But if you watch the video with the prompt “Look for something strange happening in the midst of all this basketball-playing”, you see the gorilla immediately. Your confidence intervals for unusual things are razor-thin; as soon as that neuron sees the gorilla it sends alarms to higher levels, and the higher levels quickly come up with a suitable hypothesis (“there’s a guy in a gorilla suit here”) which makes sense of the new data.

There’s an interesting analogy to vision here, where the center of your vision is very clear, and the outsides are filled in in a top-down way – I have a vague sense that my water bottle is in the periphery right now, but only because I kind of already know that, and it’s more of a mental note of “water bottle here as long as you ask no further questions” than a clear image of it.

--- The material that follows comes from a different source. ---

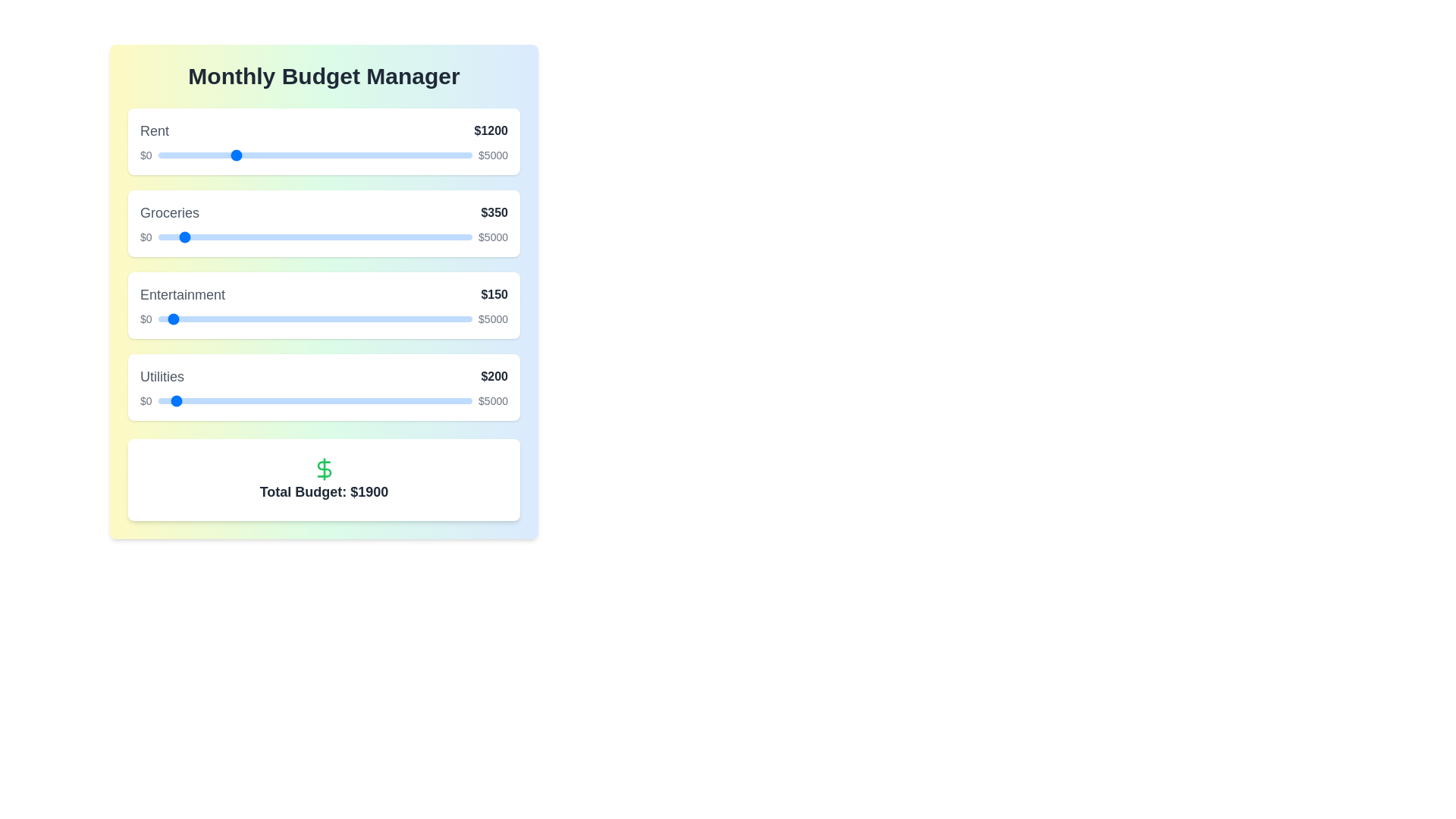 This screenshot has height=819, width=1456. I want to click on the value of the slider, so click(219, 318).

The extreme version of this is the blind spot, which gets filled in entirely with predicted imagery despite receiving no sensation at all.

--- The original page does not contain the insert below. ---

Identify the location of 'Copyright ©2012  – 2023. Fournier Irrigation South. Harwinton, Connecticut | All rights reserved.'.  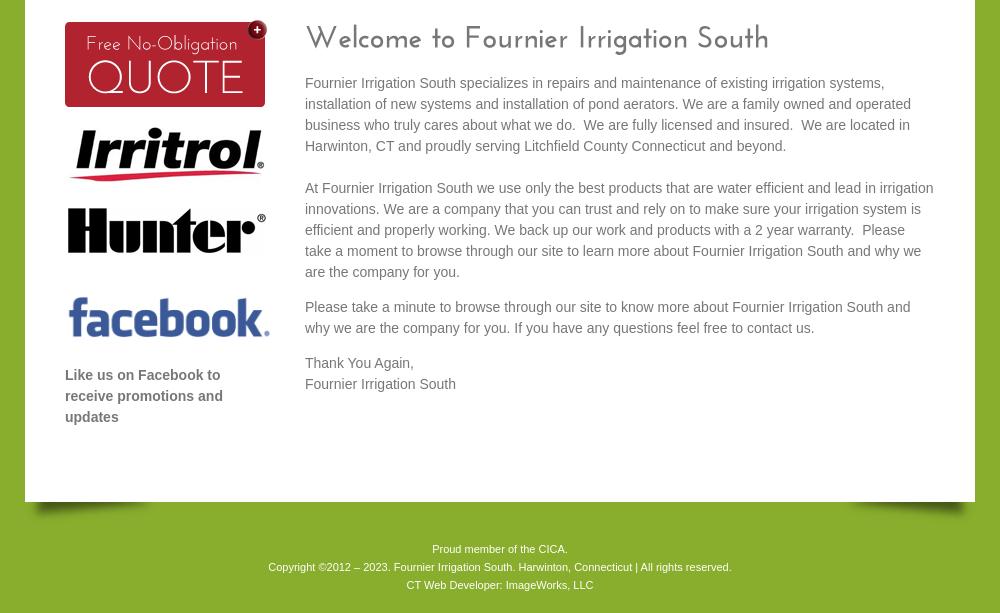
(498, 566).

2. Imagination, Simulation, Dreaming, Etc. Imagine a house. Now imagine a meteor crashing into the house. Your internal mental simulation was probably pretty good. Without even thinking about it, you got it to obey accurate physical laws like “the meteor continues on a constant trajectory”, “the impact happens in a realistic way”, “the impact shatters the meteorite”, and “the meteorite doesn’t bounce back up to space like a basketball”. Think how surprising this is.

In fact, think how surprising it is that you can imagine the house at all. This really high level concept – “house” – has been transformed in your visual imaginarium into a pretty good picture of a house, complete with various features, edges, colors, et cetera (if it hasn’t, read here). This is near-miraculous. Why do our brains have this apparently useless talent?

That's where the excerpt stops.